If the SQDR service has been intentionally stopped by user action, then the watchdog will not attempt to restart it.
To stop the watchdog service, determine its process ID and kill it:
# ps ax | grep stelo-watchdog
# kill watchdog-PID
Configuration File
The configuration file is located at /var/sqdr/stelo-watchdog.conf
example:
Content: {"interval": 60, "command": "/opt/StarQuest/sqdr/sqdrsvcd.sh start", "restart": true, "retry": 10}
If the configuration file is modified, stelo-watchdog will reload the new values automatically.
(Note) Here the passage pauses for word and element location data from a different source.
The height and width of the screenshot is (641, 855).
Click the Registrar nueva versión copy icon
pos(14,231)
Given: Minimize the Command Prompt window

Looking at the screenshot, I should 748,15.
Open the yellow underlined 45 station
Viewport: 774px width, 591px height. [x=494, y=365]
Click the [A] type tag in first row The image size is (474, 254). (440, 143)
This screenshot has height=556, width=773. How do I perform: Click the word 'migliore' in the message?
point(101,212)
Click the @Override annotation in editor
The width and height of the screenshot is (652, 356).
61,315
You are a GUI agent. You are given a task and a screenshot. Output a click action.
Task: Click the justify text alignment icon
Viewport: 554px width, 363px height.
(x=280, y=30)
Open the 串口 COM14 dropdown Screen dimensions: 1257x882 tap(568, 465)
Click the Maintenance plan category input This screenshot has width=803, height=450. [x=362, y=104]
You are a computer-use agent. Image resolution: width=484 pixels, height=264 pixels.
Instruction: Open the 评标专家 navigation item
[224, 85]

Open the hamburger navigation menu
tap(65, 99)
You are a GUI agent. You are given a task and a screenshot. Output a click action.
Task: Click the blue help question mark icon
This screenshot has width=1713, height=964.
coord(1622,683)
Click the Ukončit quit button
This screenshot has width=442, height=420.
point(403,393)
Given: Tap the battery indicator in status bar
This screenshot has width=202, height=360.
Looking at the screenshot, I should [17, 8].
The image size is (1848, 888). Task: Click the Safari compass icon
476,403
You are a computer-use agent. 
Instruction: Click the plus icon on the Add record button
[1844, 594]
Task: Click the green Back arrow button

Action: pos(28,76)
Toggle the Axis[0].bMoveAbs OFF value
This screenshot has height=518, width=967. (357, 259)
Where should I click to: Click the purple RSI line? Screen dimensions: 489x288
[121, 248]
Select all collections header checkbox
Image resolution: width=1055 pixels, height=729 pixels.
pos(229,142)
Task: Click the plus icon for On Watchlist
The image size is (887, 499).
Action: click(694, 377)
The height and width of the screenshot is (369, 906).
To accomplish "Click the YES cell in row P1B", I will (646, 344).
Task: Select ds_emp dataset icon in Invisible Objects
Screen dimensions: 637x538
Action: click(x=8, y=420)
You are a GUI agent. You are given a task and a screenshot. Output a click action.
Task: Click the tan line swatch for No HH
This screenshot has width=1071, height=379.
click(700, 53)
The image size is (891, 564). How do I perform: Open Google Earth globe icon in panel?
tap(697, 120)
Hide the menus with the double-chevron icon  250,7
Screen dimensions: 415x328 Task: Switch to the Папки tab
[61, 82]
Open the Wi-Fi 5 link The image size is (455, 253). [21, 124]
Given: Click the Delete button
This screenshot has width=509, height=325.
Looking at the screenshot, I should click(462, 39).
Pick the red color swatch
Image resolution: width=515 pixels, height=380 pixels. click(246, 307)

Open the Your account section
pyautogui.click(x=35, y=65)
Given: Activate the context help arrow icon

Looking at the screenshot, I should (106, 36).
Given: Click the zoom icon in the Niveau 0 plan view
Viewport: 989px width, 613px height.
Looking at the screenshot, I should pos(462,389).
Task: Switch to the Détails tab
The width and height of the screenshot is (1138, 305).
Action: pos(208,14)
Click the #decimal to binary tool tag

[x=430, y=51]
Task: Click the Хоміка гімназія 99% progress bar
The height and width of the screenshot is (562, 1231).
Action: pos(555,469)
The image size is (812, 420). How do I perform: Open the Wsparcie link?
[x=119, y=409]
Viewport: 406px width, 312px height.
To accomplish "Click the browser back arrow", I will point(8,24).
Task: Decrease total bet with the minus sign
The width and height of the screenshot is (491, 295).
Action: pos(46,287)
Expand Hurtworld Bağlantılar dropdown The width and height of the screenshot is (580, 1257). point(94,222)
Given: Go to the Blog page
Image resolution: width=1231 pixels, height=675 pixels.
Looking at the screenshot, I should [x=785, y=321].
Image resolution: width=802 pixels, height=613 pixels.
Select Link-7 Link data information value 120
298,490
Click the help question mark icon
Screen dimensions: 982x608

If stelo-watchdog is invoked with parameters, an existing watchdog service will reload with those options.
Log File and Status Codes
Log files are located in folder "/var/sqdr/watchdog/".
Maximum log size is 10Mb. Logs are kept in 7 days.
User can monitor the log with $ tail -f /var/sqdr/watchdog/stelo-watchdog.INFO
The status codes in the log file are defined as:
- 1: Running. The SQDR service is running.
- -1 Unexpected: the SQDR service has stopped unexpected i.e. the process is not running, but /var/tmp/sqdrsvc.pid exists. The watchdog will restart the service unless it was invoked with -r off (monitor only).
- 0 Stopped. The SQDR service was stopped by user action; the file /var/tmp/sqdrsvc.pid does not exist. The watchdog will not attempt to restart the SQDR service.
DISCLAIMER
The information in technical documents comes without any warranty or applicability for a specific purpose. The author(s) or distributor(s) will not accept responsibility for any damage incurred directly or indirectly through use of the information contained in these documents. The instructions may need to be modified to be appropriate for the hardware and software that has been installed and configured within a particular organization. The information in technical documents should be considered only as an example and may include information from various sources, including IBM, Microsoft, and other organizations.